22. Hukuk Dairesi Esas No: 2016/1607 Karar No: 2018/26954 Karar Tarihi: 12.12.2018
Yargıtay 22. Hukuk Dairesi 2016/1607 Esas 2018/26954 Karar Sayılı İlamı
Özet:
Davanın tarafları arasında işçinin kıdem ve ihbar tazminatı alacaklarına ilişkin yapılan dava sonrasında verilen kararda, işçinin ulusal bayram ve genel tatil günleri ile fazla çalışmalara katılmadığı savunağı değerlendirilerek, iş sözleşmesinin haklı bir sebebe dayanmadığı kanıtlanmamıştır. Bu nedenle, davacının kıdem ve ihbar tazminatı alacakları hüküm altına alınmıştır. Kanun maddeleri olarak; 4857 sayılı İş Kanunu'nun 24. ve 25. maddeleri uygulanmıştır.

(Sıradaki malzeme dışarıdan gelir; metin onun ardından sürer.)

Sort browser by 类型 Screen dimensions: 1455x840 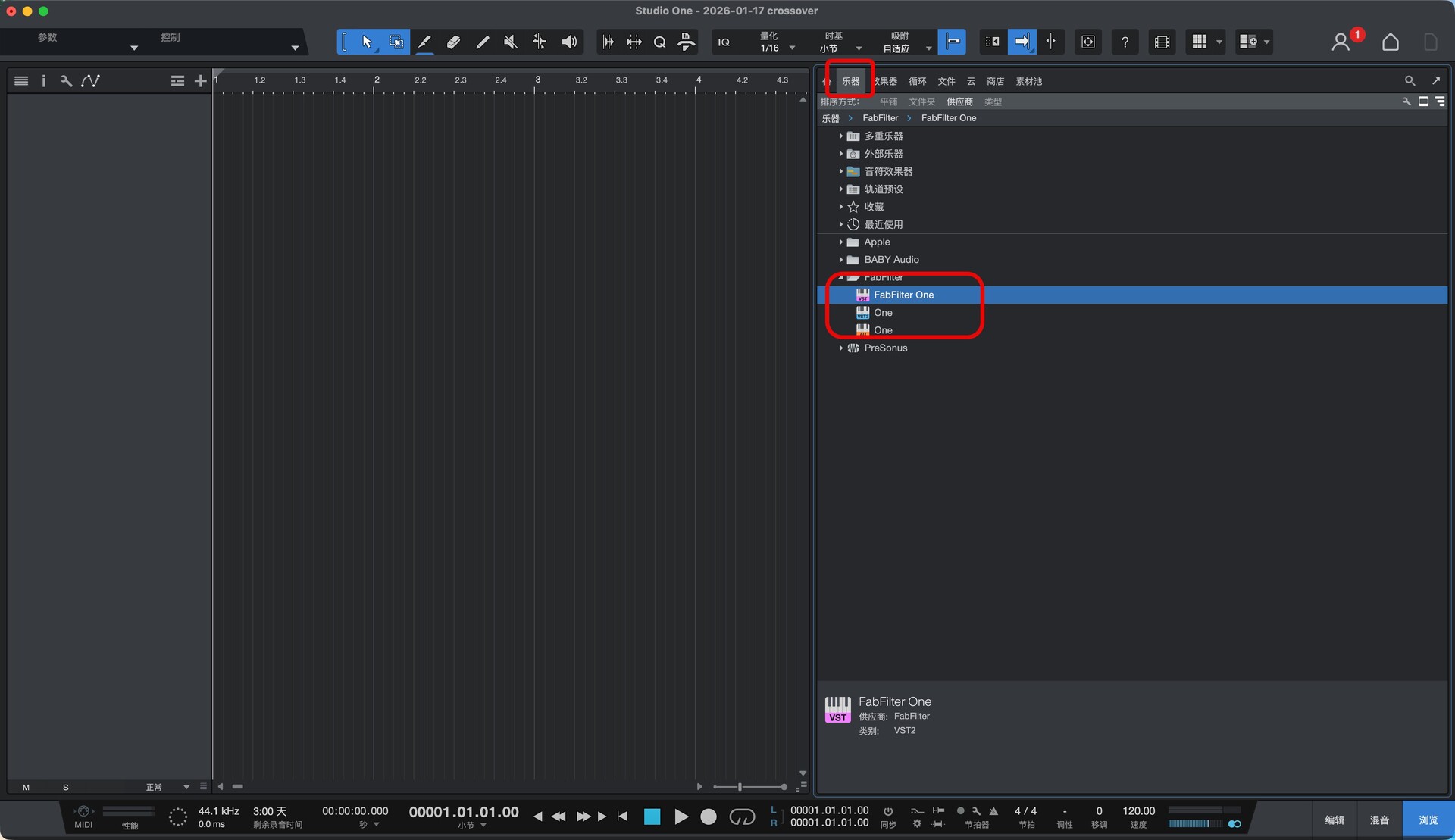pyautogui.click(x=993, y=101)
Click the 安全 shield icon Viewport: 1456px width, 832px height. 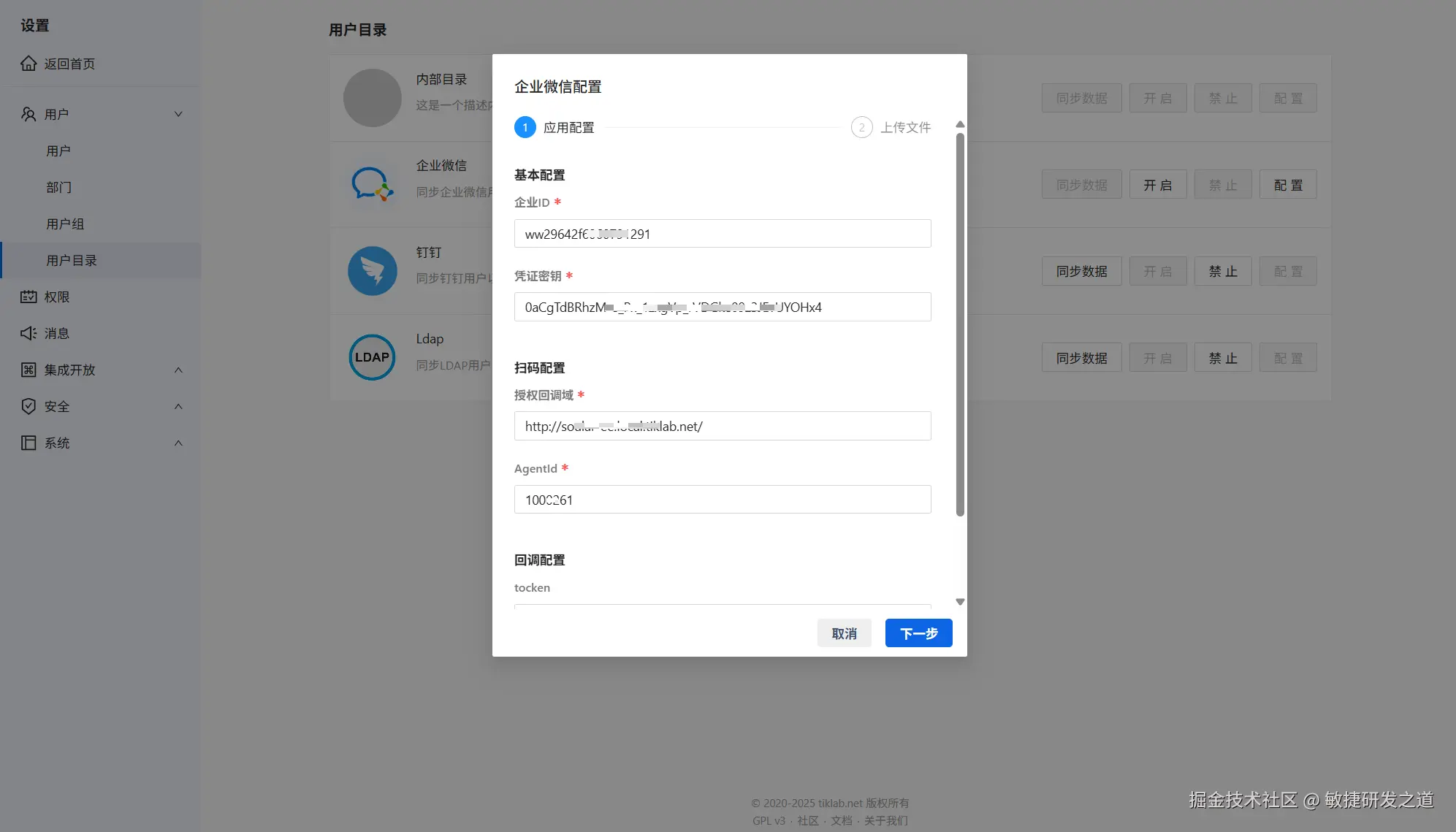tap(28, 406)
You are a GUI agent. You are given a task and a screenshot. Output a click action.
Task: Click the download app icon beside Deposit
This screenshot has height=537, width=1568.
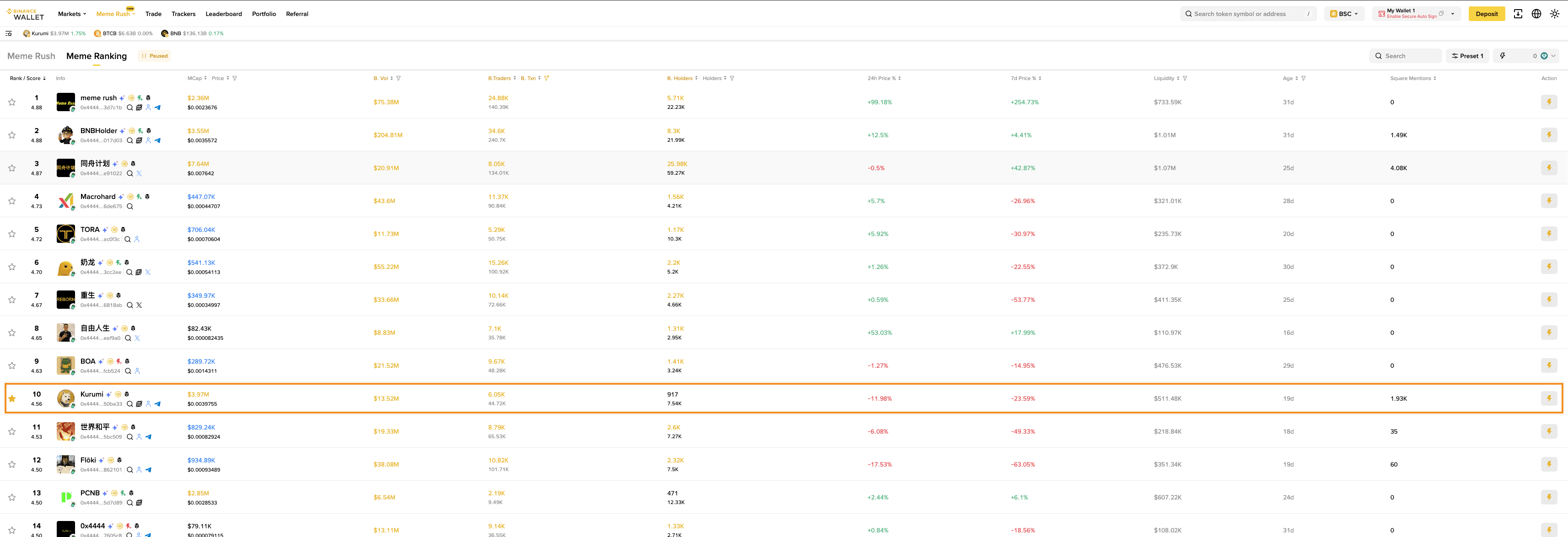[x=1518, y=14]
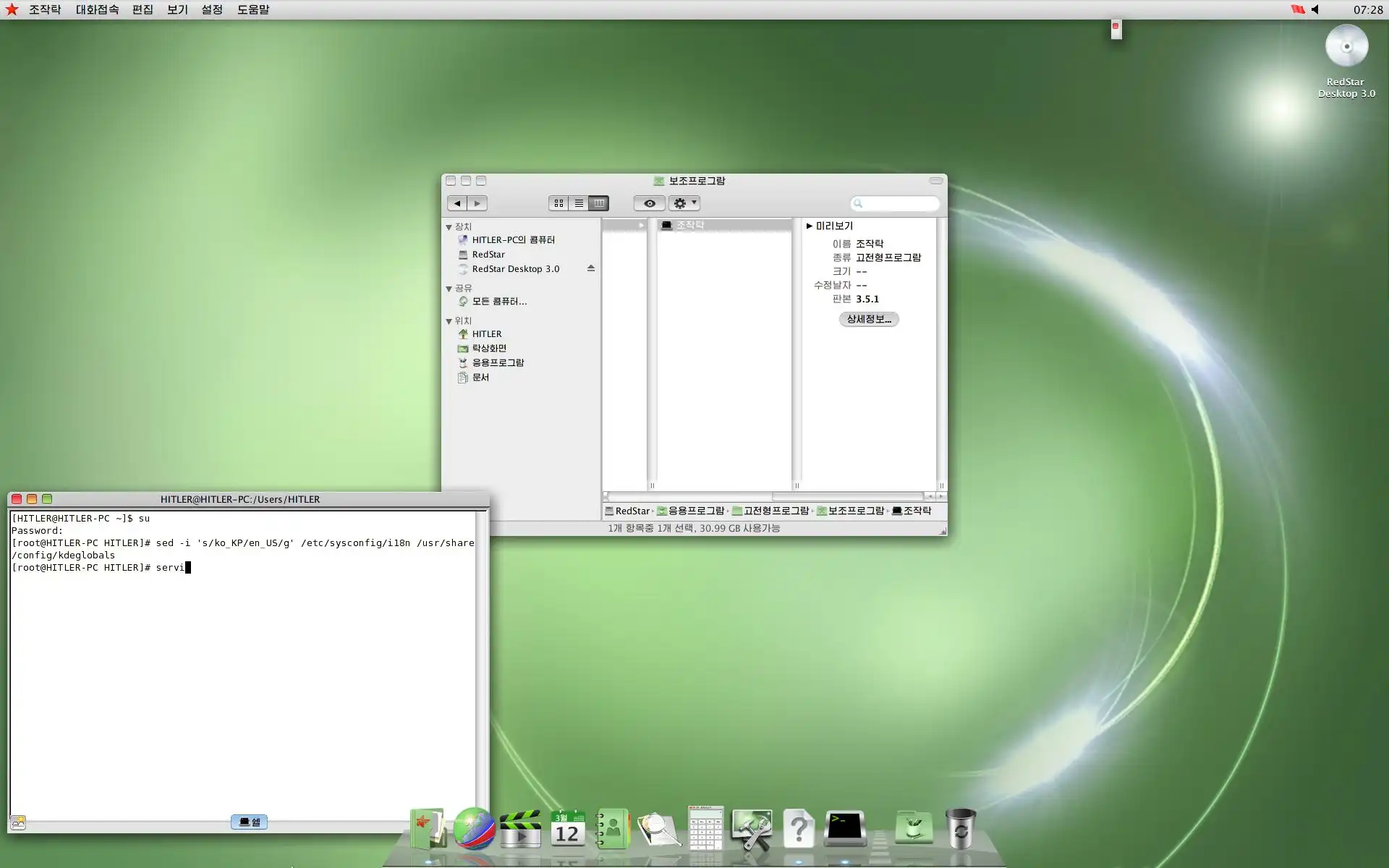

22. Hukuk Dairesi 2016/1607 E. , 2018/26954 K.
"İçtihat Metni"
MAHKEMESİ :İş Mahkemesi DAVA TÜRÜ : ALACAK
Taraflar arasında görülen dava sonucunda verilen kararın, temyizen incelenmesi davalı vekili tarafından istenilmekle, temyiz talebinin süresinde olduğu anlaşıldı. Dava dosyası için Tetkik Hakimi ... tarafından düzenlenen rapor dinlendikten sonra dosya incelendi, gereği konuşulup düşünüldü:
Y A R G I T A Y K A R A R I
Dosyadaki yazılara, kararın dayandığı delillerle kanuni gerektirici sebeplere göre ve özellikle; davacının işyerinde ulusal bayram günü olan 29 Ekim tarihinde gerçekleştirilen çalışmaya katılmadığı anlaşılmakta ise de, işveren tarafından işçinin ulusal bayram ve genel tatil günlerinde çalışmaya zorlanması mümkün olmayıp, iş sözleşmesinde yer alan işçinin ulusal bayram ve genel tatil günlerinde çalışmaya onay verdiğine ilişkin hükmün de geçersiz olduğu; diğer taraftan davacının fazla çalışma uygulamalarına da katılmadığı savunulmuş ise de, işyerinde hangi tarihlerde yapılan fazla çalışma uygulamasına katılmadığı hususunun somut olarak ispatlanamadığı, kaldı ki işçinin fazla çalışma yapılmasına ilişkin yazılı onayının her yıl başında alınmasının gerektiği, onay alınmasını gerektirmeyecek zorunlu bir sebep veya olağanüstü durumun varlığının da kanıtlanmadığı nazara alınarak, iş sözleşmesinin feshinin haklı bir sebebe dayandığı kanıtlanmadığından davacının kıdem ve ihbar tazminatı alacaklarının hüküm altına alınmasının yerinde olduğu anlaşılmakla, davalı vekilinin yerinde görülmeyen bütün temyiz itirazlarının reddi ile hükmün yazılı ilave gerekçeyle ONANMASINA, aşağıda yazılı temyiz giderinin temyiz edene yükletilmesine, 12.12.2018 tarihinde oybirliğiyle karar verildi.